* _Exercise description_
Anywhere the string "highlighted" shows up in the listing below, copy the line it is in.

* _Available data_
- - - - - - -

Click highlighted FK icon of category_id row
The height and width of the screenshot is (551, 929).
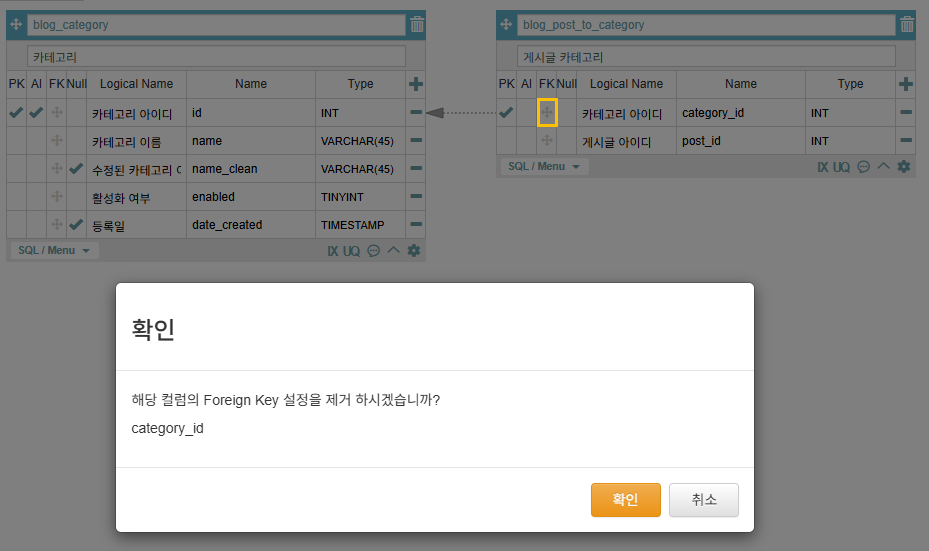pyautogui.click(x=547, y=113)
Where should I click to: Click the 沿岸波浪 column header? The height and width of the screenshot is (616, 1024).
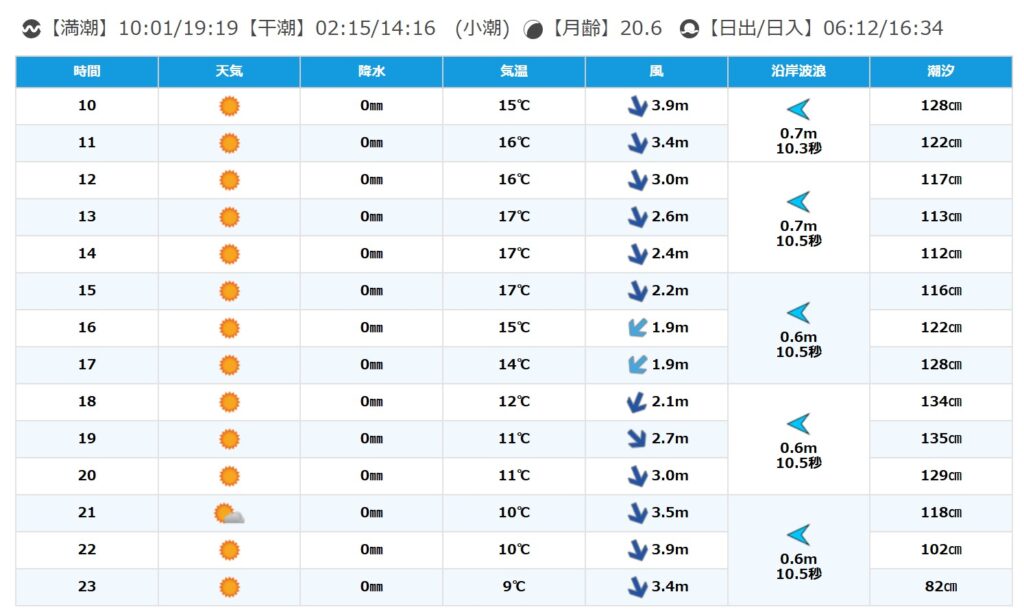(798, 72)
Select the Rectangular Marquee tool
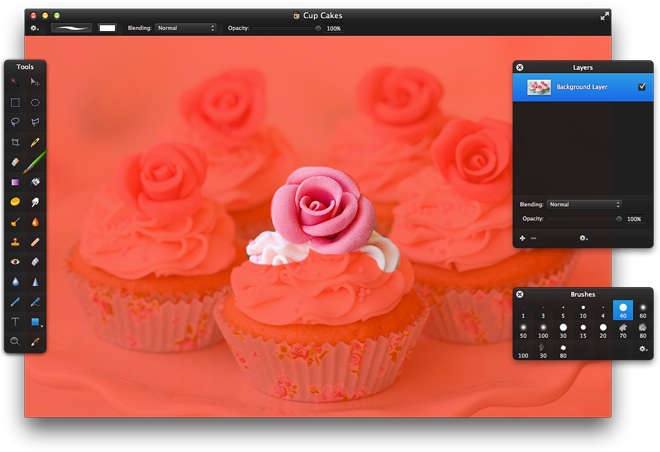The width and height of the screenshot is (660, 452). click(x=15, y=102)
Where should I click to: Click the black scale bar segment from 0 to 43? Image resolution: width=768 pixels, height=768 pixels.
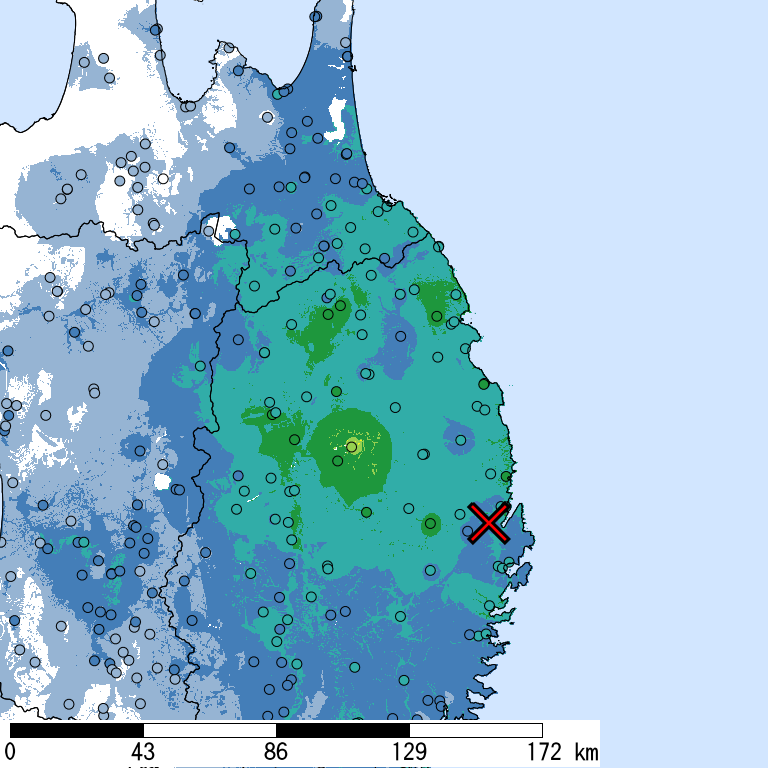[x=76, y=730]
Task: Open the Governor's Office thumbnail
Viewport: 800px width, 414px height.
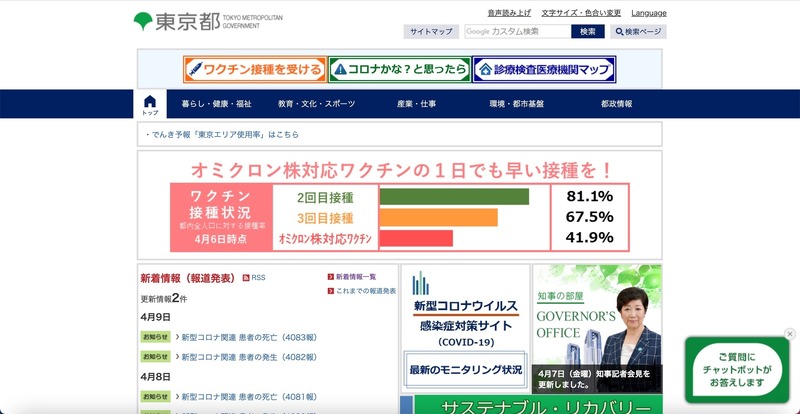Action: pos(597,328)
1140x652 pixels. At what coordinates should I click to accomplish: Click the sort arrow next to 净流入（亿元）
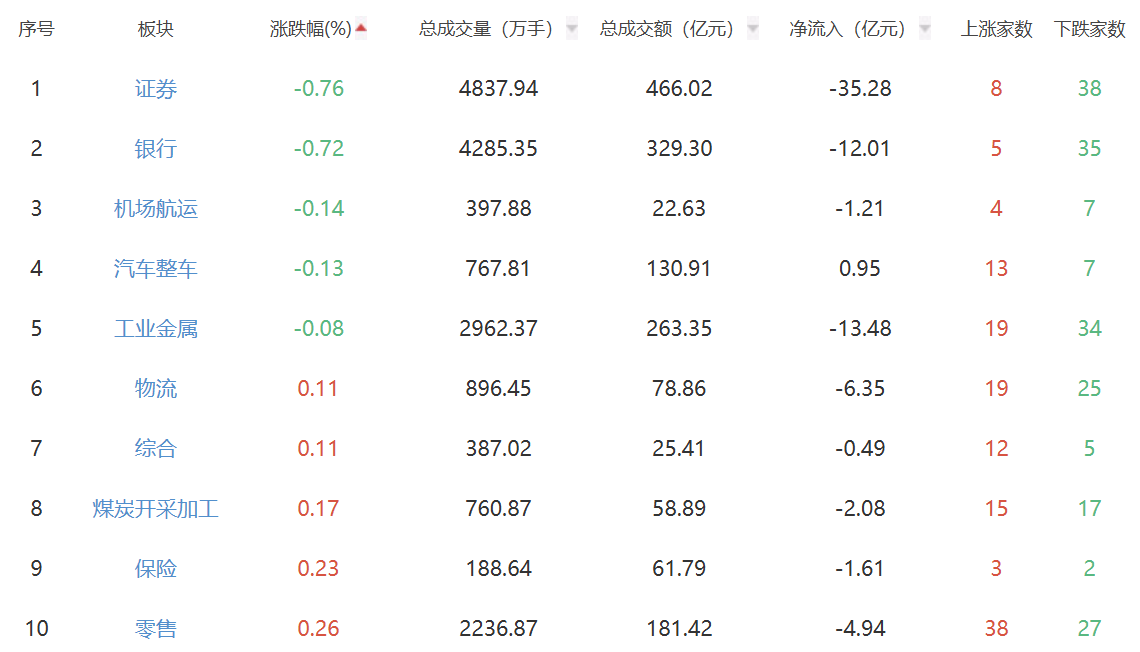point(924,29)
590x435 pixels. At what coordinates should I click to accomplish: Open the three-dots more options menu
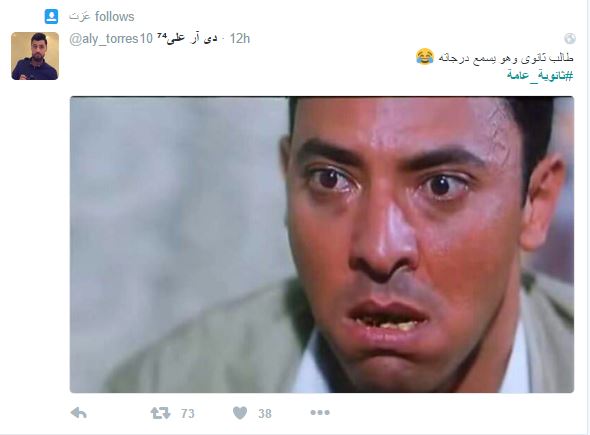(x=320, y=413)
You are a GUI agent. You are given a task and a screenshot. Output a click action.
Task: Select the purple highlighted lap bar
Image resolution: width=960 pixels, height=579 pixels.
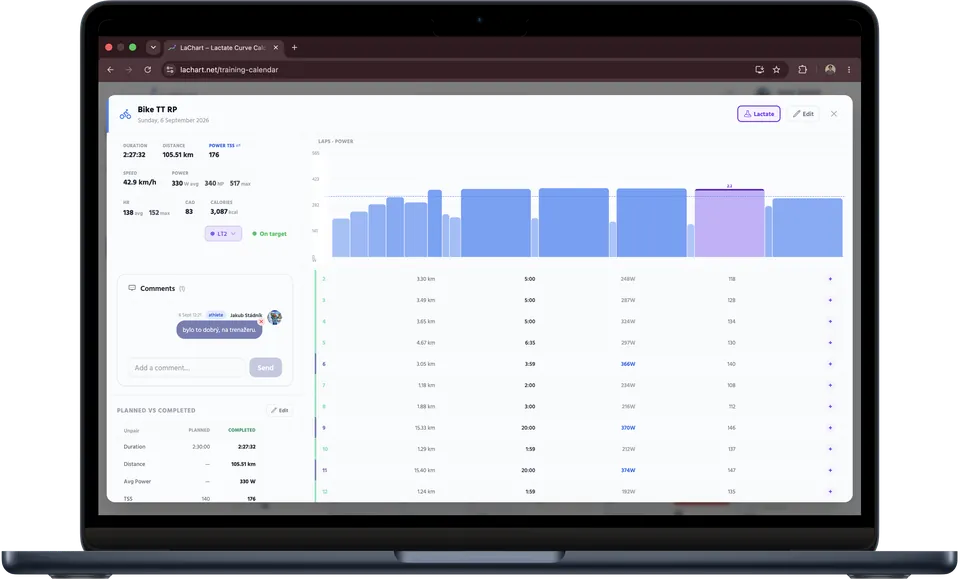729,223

- - - - - - -

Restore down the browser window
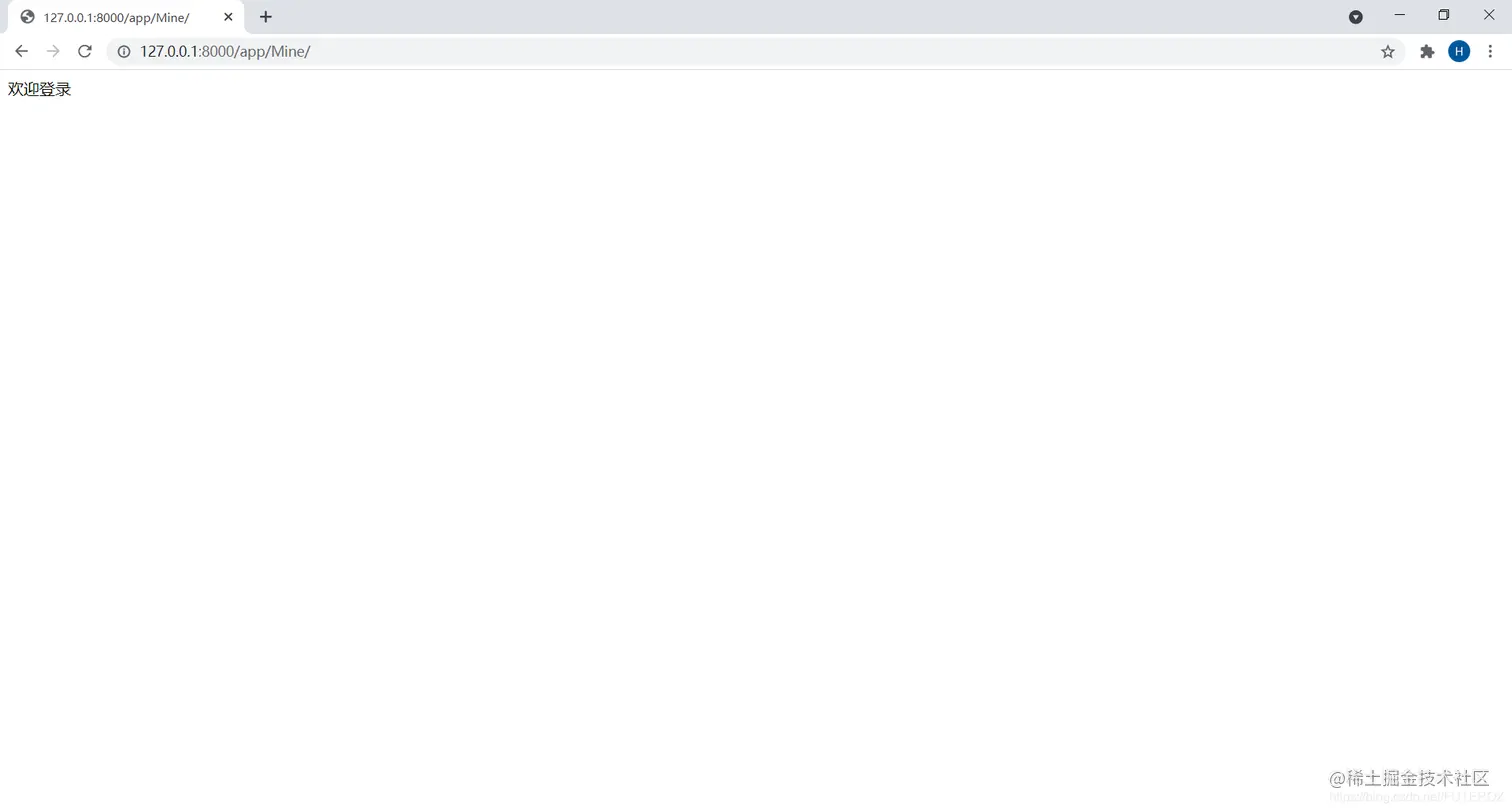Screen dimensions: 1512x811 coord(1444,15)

- - - - - - -

* _Solved exercise_
Click highlighted FK icon of category_id row
Task: Select the purple highlighted lap bar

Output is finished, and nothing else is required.